**Data:**

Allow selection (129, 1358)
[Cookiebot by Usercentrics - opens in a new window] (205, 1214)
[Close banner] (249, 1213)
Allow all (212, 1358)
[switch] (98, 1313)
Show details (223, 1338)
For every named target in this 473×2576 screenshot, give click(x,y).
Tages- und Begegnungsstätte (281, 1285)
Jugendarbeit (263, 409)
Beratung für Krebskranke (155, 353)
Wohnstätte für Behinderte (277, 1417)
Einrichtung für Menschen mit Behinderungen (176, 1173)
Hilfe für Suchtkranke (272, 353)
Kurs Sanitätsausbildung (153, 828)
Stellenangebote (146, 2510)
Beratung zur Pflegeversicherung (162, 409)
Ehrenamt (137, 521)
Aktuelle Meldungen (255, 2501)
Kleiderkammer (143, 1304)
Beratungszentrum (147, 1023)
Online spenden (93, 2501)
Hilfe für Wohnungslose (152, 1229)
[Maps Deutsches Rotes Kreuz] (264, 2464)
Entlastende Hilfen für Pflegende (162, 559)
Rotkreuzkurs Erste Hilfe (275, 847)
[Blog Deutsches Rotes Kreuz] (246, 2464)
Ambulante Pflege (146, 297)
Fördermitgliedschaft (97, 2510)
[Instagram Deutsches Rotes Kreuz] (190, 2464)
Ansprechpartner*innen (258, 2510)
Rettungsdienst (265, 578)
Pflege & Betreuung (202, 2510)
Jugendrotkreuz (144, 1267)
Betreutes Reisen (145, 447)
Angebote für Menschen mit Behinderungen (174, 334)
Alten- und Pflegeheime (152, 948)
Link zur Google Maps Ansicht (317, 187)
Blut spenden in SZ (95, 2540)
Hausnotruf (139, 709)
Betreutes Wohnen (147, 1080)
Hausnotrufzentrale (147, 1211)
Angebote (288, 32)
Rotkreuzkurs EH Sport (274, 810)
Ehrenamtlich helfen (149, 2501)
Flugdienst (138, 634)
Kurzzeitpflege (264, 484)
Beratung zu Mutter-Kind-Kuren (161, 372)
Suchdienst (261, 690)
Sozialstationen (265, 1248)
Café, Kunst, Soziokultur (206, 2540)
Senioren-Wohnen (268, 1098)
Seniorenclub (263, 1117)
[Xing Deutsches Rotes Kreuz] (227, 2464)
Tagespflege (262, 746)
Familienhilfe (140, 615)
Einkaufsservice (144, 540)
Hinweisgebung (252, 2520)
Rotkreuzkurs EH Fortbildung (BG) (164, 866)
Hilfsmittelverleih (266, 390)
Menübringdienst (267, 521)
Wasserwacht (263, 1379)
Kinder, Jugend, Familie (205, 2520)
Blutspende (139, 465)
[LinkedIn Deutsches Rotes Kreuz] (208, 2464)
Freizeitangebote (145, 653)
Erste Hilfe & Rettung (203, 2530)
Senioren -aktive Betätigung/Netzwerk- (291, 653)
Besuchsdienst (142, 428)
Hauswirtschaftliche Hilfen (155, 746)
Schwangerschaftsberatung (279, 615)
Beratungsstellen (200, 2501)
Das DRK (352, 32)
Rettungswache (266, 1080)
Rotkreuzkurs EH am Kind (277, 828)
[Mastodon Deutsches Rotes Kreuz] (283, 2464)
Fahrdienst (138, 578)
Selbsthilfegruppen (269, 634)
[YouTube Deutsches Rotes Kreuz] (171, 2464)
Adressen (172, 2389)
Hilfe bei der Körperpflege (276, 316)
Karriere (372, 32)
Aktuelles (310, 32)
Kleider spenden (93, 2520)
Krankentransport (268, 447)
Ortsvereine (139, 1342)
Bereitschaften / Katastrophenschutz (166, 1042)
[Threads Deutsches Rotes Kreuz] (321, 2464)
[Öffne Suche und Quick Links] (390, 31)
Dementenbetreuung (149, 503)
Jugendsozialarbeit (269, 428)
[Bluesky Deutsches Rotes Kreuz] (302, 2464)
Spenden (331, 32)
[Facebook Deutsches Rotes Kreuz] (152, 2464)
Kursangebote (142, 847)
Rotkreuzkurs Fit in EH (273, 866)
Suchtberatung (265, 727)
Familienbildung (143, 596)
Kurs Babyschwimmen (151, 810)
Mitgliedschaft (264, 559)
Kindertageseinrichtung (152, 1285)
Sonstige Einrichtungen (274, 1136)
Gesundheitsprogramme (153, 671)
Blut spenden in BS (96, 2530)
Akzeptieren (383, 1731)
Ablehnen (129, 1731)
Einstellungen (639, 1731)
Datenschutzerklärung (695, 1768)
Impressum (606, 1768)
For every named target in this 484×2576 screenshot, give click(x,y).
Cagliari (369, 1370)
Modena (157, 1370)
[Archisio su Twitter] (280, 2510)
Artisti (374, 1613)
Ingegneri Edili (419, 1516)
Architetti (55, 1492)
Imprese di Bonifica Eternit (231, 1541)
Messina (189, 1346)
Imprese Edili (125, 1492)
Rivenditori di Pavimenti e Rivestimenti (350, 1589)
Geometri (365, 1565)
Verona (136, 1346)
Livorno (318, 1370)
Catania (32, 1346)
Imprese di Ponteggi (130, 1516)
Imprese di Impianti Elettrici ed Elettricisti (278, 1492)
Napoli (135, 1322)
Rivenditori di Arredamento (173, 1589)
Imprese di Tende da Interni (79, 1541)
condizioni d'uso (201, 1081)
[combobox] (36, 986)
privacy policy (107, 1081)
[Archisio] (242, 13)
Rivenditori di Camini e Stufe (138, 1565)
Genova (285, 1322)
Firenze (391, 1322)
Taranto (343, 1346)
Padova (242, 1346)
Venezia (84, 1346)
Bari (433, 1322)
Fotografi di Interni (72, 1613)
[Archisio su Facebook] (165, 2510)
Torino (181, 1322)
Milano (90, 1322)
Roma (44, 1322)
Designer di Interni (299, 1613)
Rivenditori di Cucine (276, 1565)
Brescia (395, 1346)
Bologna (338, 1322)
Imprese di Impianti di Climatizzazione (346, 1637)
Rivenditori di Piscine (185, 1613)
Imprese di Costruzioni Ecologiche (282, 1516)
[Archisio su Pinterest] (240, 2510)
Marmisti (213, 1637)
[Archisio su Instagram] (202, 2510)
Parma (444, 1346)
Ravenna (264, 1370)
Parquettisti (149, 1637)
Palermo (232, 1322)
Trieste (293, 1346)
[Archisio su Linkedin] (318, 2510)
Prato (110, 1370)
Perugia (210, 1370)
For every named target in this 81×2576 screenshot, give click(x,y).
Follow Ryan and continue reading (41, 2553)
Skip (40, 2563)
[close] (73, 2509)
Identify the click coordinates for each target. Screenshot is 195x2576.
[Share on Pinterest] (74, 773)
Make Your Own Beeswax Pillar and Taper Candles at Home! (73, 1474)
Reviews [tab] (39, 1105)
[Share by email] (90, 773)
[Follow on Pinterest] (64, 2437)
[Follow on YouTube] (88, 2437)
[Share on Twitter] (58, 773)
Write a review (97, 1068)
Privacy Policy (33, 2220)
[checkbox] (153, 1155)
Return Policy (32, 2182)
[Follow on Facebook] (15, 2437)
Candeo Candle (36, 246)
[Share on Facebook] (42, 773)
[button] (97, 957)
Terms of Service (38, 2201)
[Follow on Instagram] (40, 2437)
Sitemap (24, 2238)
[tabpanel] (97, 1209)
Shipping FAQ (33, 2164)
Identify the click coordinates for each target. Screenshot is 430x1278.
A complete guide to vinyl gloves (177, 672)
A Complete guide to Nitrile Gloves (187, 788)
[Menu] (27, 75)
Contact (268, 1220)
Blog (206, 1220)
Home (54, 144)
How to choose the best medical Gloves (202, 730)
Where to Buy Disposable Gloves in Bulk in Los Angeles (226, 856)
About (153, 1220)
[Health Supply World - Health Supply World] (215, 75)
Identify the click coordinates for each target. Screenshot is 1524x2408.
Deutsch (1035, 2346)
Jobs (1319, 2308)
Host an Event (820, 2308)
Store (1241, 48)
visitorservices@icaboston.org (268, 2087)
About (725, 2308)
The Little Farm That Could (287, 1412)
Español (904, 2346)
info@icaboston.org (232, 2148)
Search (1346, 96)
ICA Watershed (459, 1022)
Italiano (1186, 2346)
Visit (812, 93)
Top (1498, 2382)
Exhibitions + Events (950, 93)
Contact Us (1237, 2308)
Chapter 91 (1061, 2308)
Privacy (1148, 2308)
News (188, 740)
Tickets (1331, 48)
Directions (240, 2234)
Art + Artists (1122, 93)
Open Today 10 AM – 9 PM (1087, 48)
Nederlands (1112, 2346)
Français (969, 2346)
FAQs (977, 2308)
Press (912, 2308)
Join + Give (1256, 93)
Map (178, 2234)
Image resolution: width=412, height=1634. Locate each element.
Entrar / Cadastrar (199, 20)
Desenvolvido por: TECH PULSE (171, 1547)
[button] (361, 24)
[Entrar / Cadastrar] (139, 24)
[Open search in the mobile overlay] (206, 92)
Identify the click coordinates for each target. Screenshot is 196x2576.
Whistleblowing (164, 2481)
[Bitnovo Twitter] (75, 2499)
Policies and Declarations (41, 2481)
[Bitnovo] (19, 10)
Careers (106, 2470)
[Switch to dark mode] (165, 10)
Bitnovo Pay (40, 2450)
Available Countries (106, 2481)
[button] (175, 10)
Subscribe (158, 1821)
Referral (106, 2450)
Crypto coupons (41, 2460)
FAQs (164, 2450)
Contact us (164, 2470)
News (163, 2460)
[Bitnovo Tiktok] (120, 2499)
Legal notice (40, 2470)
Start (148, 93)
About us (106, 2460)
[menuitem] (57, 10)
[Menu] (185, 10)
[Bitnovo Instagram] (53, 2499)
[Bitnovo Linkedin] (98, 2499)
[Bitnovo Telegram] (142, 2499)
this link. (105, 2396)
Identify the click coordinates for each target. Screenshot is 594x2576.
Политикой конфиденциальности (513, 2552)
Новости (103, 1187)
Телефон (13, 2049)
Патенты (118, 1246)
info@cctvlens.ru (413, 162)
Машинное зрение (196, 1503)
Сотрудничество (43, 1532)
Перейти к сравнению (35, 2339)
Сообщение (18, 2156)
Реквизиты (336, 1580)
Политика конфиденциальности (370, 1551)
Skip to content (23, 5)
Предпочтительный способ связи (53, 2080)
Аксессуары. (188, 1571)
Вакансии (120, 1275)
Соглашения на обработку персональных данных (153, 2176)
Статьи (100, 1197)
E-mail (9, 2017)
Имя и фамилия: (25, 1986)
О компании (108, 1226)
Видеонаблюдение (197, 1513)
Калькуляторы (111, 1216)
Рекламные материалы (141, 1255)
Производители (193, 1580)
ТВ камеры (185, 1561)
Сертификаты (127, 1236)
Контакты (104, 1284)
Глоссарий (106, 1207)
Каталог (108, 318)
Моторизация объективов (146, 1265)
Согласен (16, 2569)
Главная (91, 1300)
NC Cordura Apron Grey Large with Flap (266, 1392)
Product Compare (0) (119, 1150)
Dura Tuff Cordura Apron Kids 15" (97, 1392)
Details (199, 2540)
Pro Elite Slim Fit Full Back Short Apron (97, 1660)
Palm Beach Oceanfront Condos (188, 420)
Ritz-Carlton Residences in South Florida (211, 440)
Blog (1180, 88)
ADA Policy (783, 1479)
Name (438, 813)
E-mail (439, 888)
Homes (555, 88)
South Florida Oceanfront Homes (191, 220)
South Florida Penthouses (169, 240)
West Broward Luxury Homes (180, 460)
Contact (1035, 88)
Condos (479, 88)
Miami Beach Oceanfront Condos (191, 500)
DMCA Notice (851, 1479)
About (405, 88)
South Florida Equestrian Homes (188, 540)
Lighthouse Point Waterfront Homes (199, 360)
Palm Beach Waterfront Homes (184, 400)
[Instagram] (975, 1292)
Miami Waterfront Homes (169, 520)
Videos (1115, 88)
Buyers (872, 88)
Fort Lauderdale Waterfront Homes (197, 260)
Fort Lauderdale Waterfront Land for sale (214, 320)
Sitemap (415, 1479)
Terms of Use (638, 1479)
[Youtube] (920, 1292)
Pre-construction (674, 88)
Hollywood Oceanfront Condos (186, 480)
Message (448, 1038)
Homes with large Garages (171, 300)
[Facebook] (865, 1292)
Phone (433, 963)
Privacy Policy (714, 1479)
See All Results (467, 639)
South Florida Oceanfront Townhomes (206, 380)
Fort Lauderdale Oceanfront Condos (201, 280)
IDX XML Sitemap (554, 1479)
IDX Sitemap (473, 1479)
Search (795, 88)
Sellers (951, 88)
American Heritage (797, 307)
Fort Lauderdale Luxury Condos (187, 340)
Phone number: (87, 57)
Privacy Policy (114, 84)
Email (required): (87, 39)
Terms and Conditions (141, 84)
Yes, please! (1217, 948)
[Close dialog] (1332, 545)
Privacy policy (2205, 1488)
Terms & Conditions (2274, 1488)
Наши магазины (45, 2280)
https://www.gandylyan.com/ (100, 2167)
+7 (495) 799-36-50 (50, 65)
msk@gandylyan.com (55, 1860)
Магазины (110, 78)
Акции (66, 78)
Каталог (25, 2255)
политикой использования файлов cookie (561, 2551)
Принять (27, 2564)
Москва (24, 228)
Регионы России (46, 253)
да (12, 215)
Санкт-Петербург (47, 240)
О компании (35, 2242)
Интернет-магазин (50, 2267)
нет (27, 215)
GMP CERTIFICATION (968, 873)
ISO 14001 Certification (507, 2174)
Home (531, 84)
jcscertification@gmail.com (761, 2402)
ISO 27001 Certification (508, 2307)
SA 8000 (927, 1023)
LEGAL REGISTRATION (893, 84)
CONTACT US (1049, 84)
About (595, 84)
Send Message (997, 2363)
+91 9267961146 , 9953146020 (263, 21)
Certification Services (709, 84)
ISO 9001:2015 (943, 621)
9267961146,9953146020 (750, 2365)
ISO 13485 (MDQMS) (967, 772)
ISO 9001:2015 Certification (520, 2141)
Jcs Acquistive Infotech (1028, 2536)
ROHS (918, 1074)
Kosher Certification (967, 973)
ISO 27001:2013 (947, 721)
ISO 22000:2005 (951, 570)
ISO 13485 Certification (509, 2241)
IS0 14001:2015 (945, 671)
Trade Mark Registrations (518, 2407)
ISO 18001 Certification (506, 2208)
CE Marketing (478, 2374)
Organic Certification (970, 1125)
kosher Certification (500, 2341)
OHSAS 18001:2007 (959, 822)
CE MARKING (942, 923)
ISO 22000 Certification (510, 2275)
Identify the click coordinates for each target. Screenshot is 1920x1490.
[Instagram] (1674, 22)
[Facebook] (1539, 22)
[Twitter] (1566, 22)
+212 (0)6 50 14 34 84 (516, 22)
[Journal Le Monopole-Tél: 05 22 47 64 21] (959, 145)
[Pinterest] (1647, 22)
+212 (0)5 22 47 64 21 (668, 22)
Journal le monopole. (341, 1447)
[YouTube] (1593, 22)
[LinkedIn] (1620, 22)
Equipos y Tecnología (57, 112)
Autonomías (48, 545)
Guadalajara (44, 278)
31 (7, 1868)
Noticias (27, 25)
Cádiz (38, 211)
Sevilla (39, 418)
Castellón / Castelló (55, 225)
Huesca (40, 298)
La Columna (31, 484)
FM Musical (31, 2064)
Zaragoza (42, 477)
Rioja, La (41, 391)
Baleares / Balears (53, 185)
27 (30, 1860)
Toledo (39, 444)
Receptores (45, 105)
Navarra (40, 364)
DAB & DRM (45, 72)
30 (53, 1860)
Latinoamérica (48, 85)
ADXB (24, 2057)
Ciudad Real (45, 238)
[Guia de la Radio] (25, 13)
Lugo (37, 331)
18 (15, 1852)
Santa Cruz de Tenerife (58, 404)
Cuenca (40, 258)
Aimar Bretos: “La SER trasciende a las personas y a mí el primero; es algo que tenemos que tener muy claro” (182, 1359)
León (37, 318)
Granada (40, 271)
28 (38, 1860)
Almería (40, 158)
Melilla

**Work required:**
In the entries above, find the line with "Verona (136, 1346)" and the line with "[Health Supply World", then set down exactly those two and every line between them, nothing else.

**Solution for this task:**
Verona (136, 1346)
Livorno (318, 1370)
Catania (32, 1346)
Imprese di Ponteggi (130, 1516)
Imprese di Impianti Elettrici ed Elettricisti (278, 1492)
Napoli (135, 1322)
Rivenditori di Arredamento (173, 1589)
Imprese di Tende da Interni (79, 1541)
condizioni d'uso (201, 1081)
[combobox] (36, 986)
privacy policy (107, 1081)
[Archisio] (242, 13)
Rivenditori di Camini e Stufe (138, 1565)
Genova (285, 1322)
Firenze (391, 1322)
Taranto (343, 1346)
Padova (242, 1346)
Venezia (84, 1346)
Bari (433, 1322)
Fotografi di Interni (72, 1613)
[Archisio su Facebook] (165, 2510)
Torino (181, 1322)
Milano (90, 1322)
Roma (44, 1322)
Designer di Interni (299, 1613)
Rivenditori di Cucine (276, 1565)
Brescia (395, 1346)
Bologna (338, 1322)
Imprese di Impianti di Climatizzazione (346, 1637)
Rivenditori di Piscine (185, 1613)
Imprese di Costruzioni Ecologiche (282, 1516)
[Archisio su Pinterest] (240, 2510)
Marmisti (213, 1637)
[Archisio su Instagram] (202, 2510)
Parma (444, 1346)
Ravenna (264, 1370)
Parquettisti (149, 1637)
Palermo (232, 1322)
Trieste (293, 1346)
[Archisio su Linkedin] (318, 2510)
Prato (110, 1370)
Perugia (210, 1370)
For every named target in this 81×2576 screenshot, give click(x,y).
Follow Ryan and continue reading (41, 2553)
Skip (40, 2563)
[close] (73, 2509)
Identify the click coordinates for each target. Screenshot is 195x2576.
[Share on Pinterest] (74, 773)
Make Your Own Beeswax Pillar and Taper Candles at Home! (73, 1474)
Reviews [tab] (39, 1105)
[Share by email] (90, 773)
[Follow on Pinterest] (64, 2437)
[Follow on YouTube] (88, 2437)
[Share on Twitter] (58, 773)
Write a review (97, 1068)
Privacy Policy (33, 2220)
[checkbox] (153, 1155)
Return Policy (32, 2182)
[Follow on Facebook] (15, 2437)
Candeo Candle (36, 246)
[Share on Facebook] (42, 773)
[button] (97, 957)
Terms of Service (38, 2201)
[Follow on Instagram] (40, 2437)
Sitemap (24, 2238)
[tabpanel] (97, 1209)
Shipping FAQ (33, 2164)
Identify the click coordinates for each target. Screenshot is 430x1278.
A complete guide to vinyl gloves (177, 672)
A Complete guide to Nitrile Gloves (187, 788)
[Menu] (27, 75)
Contact (268, 1220)
Blog (206, 1220)
Home (54, 144)
How to choose the best medical Gloves (202, 730)
Where to Buy Disposable Gloves in Bulk in Los Angeles (226, 856)
About (153, 1220)
[Health Supply World - Health Supply World] (215, 75)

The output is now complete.